Equally sadly, the supporting cast does nothing to make Kaz seem any less insufferable.  BFFs Lexy and Gottlieb supposedly provide comic relief, and while it is refreshing to see a trio of headlining people of color in a mainstream anime, Lexy’s lines in particular (voiced by The Kid Mero) are bad enough to make a middle-schooler cringe.  On the same subject, Jaden Smith himself manages to turn in a shockingly bad performance as Kaz; reading his lines with all the feeling and finesse of a teenager at the end of a 48-hour all-nighter.  The only remotely likeable character of the recurring cast is fashion-blogger-turned-nihlist Helena St. Tessero (another middle school fanfic name), voiced by real-life fashion blogger Tavi Gevinson.  Her total self-awareness and accurate assessments of Kaz’s vapidity make her a breath of fresh air in this stale show, but unfortunately the show somehow doesn’t want you to like her, or her completely accurate commentary on the vanity of capitalism, as evidenced by the fact that Kaz ultimately resolves all his problems without her help and goes back to living his same worthless existence at the end of each day.  Robot butler Charles (Jude Law, doing his best watered-down Paul Bettany impression) also deserves honorable mention, for simply being a neutral character in a show with an overwhelming number of people to hate.

Other less-pressing-but-still-serious issues with the show include: the art style is proof that that special brand of bad 90s anime actually did survive the digital transition after all; the show has…well, I would call them dubbing issues, but English was this show’s first language, so I guess you have to call them some really bad takes in the voice acting department; the aggressively royalty-free soundtrack (Vivaldi has never been so maligned…); weird little bits of Japanese which make their way into the dialog (e.g., “Kaz Kaan the Ichiban” and “Hikkikomori,”) in a way that, again, sounds like how a middle schooler would have their original character speak; and finally the vulgarity of many of the characters is often jarring when one considers that they are supposed to represent a world of refinement.

This photo is a good metaphor for the show itself…

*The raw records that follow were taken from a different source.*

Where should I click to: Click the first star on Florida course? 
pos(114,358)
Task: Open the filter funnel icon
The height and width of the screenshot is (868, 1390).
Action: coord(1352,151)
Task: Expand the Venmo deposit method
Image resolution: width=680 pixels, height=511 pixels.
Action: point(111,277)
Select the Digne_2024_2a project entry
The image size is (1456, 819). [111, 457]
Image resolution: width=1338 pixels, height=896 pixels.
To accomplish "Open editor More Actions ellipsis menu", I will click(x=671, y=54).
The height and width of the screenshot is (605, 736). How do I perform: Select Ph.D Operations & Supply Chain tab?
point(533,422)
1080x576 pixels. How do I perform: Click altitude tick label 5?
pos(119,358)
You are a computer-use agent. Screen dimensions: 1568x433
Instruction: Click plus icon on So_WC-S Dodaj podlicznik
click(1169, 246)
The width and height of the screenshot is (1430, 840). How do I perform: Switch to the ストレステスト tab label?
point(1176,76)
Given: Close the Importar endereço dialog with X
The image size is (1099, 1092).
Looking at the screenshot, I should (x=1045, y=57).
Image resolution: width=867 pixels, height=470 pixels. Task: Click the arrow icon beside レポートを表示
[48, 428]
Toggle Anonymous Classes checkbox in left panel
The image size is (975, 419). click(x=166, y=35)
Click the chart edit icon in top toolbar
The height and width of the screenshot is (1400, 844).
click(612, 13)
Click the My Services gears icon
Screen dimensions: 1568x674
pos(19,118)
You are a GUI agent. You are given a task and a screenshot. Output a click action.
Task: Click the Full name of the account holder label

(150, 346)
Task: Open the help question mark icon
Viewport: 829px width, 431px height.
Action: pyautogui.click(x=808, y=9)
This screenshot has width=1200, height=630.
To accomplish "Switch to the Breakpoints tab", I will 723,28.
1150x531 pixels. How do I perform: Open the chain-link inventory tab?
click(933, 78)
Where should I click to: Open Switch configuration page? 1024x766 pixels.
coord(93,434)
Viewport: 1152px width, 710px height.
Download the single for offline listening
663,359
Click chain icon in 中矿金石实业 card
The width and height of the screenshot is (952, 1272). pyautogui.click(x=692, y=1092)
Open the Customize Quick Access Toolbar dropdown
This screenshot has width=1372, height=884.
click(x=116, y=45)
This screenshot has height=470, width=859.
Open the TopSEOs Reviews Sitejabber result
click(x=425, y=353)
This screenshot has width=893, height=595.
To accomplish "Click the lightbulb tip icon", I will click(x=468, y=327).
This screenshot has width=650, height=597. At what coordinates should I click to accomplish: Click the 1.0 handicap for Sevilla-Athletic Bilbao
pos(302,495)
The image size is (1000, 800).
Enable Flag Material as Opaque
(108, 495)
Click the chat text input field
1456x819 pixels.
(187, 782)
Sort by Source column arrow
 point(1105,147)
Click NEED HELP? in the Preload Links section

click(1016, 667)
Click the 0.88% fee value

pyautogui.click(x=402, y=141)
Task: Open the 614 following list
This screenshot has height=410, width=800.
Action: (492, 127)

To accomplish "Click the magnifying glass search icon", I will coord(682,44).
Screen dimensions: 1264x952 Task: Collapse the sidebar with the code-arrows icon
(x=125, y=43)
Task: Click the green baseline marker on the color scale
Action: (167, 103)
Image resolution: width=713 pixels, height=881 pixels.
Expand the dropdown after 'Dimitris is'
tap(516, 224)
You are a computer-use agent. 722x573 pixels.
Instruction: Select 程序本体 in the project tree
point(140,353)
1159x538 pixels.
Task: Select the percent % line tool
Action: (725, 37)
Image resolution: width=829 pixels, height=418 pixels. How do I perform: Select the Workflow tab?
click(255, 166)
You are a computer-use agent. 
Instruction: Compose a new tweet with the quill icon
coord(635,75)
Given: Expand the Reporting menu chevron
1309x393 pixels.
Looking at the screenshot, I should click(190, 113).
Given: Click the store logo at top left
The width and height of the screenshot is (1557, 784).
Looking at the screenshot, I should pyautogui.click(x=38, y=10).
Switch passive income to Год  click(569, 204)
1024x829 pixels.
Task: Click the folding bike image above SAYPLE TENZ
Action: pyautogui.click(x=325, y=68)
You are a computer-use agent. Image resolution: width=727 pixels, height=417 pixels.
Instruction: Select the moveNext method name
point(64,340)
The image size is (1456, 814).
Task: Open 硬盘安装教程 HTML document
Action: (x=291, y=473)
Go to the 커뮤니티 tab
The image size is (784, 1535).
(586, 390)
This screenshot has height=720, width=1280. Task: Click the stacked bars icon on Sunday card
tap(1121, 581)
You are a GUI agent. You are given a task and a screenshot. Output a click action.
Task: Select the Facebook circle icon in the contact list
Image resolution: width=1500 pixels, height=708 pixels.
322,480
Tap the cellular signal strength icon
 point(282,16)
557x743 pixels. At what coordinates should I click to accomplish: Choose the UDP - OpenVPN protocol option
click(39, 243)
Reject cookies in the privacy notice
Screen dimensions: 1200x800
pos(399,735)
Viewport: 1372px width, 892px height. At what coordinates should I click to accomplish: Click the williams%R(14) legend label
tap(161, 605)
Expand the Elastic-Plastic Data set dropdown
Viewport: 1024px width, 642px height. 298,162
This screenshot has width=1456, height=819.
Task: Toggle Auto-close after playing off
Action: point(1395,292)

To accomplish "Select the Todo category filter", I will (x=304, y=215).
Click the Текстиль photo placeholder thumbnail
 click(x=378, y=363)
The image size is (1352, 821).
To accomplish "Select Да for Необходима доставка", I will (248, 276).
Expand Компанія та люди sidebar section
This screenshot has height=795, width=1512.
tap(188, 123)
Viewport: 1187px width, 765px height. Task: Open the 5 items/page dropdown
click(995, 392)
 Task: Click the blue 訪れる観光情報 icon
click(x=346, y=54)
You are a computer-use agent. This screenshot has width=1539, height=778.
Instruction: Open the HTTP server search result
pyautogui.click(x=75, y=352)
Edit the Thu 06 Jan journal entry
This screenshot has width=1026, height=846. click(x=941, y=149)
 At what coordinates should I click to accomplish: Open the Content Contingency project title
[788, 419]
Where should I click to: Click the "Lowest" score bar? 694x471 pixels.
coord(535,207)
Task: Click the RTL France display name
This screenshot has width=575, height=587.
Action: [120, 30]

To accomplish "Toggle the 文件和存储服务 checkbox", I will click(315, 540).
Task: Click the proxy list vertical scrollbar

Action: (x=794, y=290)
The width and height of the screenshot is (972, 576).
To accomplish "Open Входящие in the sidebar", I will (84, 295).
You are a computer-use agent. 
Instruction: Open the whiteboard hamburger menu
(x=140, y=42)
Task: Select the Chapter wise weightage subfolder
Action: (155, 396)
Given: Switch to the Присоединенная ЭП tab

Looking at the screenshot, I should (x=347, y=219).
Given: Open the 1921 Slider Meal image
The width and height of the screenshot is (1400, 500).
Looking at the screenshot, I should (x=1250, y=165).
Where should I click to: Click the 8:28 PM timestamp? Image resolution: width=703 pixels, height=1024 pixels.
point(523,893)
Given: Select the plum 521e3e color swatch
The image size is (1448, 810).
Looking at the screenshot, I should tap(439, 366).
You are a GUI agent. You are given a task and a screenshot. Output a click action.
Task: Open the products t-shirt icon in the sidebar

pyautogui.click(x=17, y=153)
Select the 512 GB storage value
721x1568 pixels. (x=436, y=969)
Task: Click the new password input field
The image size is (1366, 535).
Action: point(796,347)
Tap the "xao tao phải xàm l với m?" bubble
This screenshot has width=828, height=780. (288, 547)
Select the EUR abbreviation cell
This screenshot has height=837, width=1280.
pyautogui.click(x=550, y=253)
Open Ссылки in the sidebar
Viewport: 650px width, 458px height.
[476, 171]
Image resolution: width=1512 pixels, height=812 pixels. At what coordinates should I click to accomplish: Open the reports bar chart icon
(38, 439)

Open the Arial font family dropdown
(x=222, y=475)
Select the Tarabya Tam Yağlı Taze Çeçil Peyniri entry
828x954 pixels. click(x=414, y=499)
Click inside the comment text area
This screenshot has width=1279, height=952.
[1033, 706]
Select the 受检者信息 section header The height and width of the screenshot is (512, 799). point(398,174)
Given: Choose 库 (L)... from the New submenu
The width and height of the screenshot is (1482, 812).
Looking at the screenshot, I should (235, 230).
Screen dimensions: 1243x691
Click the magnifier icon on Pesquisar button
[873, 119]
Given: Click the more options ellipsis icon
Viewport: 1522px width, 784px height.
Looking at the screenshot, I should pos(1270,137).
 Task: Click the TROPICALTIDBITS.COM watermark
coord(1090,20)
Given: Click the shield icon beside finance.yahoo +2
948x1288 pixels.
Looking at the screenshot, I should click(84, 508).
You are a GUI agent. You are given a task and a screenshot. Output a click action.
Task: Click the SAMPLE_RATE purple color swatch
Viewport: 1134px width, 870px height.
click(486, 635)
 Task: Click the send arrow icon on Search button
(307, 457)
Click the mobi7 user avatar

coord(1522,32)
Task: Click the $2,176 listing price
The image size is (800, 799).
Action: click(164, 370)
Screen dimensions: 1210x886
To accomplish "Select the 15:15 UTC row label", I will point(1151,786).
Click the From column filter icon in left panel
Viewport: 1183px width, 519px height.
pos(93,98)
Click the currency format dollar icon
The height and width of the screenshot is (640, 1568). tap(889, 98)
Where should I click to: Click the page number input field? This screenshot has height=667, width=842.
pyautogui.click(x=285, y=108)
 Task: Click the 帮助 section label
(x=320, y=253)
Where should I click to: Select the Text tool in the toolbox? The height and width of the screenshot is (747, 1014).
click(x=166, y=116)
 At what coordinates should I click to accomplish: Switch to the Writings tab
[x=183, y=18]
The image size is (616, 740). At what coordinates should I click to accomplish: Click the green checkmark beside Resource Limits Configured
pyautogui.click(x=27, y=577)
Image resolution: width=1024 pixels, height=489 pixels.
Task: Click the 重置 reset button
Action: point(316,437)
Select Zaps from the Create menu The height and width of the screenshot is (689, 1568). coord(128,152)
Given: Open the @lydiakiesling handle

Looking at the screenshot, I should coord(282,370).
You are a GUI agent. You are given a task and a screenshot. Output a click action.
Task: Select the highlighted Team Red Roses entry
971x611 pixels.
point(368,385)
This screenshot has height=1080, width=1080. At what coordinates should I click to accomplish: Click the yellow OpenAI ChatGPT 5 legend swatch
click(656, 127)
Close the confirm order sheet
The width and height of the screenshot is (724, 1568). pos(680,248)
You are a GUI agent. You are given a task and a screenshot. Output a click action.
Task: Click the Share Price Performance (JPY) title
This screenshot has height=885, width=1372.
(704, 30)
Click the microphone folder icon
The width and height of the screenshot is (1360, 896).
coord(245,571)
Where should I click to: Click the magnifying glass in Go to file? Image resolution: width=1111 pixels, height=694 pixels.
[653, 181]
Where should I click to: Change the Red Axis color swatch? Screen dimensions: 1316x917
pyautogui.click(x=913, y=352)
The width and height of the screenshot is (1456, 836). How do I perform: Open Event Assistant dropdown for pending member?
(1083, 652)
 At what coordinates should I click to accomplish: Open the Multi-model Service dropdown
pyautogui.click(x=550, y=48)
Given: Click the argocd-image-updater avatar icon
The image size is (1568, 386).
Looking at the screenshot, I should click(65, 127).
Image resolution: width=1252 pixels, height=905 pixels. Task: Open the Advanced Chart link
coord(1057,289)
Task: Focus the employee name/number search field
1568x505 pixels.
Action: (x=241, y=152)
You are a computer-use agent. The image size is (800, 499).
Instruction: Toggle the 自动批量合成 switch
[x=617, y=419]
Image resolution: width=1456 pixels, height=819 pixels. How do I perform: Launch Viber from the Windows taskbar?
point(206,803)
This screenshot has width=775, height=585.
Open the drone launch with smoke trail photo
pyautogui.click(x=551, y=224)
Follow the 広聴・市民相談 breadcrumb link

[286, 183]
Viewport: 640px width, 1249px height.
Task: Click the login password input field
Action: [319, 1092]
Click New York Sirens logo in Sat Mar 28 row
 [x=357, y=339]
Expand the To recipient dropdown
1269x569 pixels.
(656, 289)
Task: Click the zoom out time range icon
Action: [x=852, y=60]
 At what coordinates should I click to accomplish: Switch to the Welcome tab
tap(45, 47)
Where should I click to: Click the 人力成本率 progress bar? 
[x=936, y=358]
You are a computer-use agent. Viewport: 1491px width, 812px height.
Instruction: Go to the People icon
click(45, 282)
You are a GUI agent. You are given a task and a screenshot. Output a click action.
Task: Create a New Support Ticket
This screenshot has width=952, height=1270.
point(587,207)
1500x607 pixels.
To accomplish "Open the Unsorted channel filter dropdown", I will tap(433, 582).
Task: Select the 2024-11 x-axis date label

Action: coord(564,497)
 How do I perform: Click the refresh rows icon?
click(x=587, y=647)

All of this boils down to the pressing question of the day: What the actual <bleep> is Neo Yokio?!  The best answer I can come up with is: it’s a weirdly tone-deaf slice of life anime which dips its toes into way, way too many genres, never staying long in any of them before returning to a baseline of vapidity that is neither interesting, sympathetic, nor even particularly adept at the social commentary that obviously lies somewhere beneath the surface.  It is a show that is crass when it should be solemn, frantic when it should be tranquil, and cringeworthy when it should be humorous, all of which leads me to my final question, which I will leave you, dear readers, to ponder:

Why the hell did Kazuhiro Furuhashi even allow himself to be associated with this trainwreck (cum truck crash, cum plane crash) in the first place?